Everything is reasonably priced here, and readily available....
For us it worked out a lot cheaper than shipping stuff.


----------



## Bevdeforges (Nov 16, 2007)

Having moved the other direction, I can say that it's always nice to have a few familiar items with you when you first arrive - particularly, I would expect, for a three-year-old. But that can be a suitcase full of favorite toys.

Ship some sentimental things - but limit it to a couple of boxes that can go through the mail. As mamasue says, most day-to-day things are readily (and cheaply) available in the US. And the items available there are more suitable for US tastes and style.
Cheers,
Bev


----------



## twostep (Apr 3, 2008)

Appliances and some electronics will not work without transformers and have-nots. Closets are generally built in. 
Your little person will be the one with the least adjustment problems:>)
Make three piles - cannot live without, would love to keep, will make soneone else very happy.


----------



## Pinkjellybean (Aug 5, 2011)

We shipped a 20ft container over with as much as we could fit into....it's amazing how much can be packed into one of those! It was the best thing we did! It would have cost us well over $20K to replace the things we brought over but instead cost is £3800 to ship it.

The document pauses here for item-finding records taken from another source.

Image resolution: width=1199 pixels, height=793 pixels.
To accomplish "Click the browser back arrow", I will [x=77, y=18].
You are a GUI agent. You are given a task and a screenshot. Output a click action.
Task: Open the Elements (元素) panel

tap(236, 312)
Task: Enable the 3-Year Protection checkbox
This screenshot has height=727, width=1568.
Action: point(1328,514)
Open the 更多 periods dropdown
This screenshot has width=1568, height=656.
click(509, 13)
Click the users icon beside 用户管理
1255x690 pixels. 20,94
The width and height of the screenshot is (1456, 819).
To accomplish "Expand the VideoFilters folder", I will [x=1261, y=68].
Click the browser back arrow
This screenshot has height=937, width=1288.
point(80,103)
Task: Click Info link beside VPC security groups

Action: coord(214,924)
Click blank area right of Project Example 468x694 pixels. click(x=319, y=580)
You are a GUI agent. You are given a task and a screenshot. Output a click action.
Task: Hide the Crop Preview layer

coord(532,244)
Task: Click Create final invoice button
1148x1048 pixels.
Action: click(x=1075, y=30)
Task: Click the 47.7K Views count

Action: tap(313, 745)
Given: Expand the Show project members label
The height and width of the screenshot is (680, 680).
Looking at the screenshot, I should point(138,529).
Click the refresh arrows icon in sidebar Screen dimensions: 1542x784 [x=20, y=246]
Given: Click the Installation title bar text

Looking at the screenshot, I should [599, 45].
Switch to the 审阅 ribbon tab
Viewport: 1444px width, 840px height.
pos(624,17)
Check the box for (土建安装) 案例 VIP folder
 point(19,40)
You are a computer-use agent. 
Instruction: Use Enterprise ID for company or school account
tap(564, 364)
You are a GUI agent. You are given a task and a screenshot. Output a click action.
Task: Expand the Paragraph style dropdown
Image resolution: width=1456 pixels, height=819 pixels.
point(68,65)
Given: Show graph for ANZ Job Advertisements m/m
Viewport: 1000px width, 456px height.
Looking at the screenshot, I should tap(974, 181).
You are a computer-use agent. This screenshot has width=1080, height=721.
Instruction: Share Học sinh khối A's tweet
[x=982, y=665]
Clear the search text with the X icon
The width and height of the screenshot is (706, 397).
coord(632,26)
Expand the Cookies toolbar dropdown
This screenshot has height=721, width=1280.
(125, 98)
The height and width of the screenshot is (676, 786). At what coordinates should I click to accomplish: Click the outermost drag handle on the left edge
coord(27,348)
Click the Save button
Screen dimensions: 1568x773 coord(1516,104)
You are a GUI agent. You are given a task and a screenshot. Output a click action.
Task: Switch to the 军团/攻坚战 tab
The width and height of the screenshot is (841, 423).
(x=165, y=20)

We did consider just bringing what we could carry but we had a few things that were sentimental and a few things that were irreplaceable so decided to look into shipping those, then it wasn't much more to get an entire container and bring more stuff so we went that route. It has definitely made settling here a lot easier  We would still have a pretty empty house if we had to replace everything, quality furniture seems a lot more expensive over here


----------



## wbannan (Jun 14, 2012)

Pinkjellybean said:


> We shipped a 20ft container over with as much as we could fit into....it's amazing how much can be packed into one of those! It was the best thing we did! It would have cost us well over $20K to replace the things we brought over but instead cost is £3800 to ship it.
> 
> We did consider just bringing what we could carry but we had a few things that were sentimental and a few things that were irreplaceable so decided to look into shipping those, then it wasn't much more to get an entire container and bring more stuff so we went that route. It has definitely made settling here a lot easier  We would still have a pretty empty house if we had to replace everything, quality furniture seems a lot more expensive over here


I think this is a good way to think about it. Even though things are reasonably priced in the US, replacing a lot of items will still cost more than shipping your current belongings to the states!


----------



## cheeser (Jan 22, 2012)

When we move in November we're taking a suitcase each. Everything else had been or is being sold. What few sentimental objects we have will easily fit in our cases.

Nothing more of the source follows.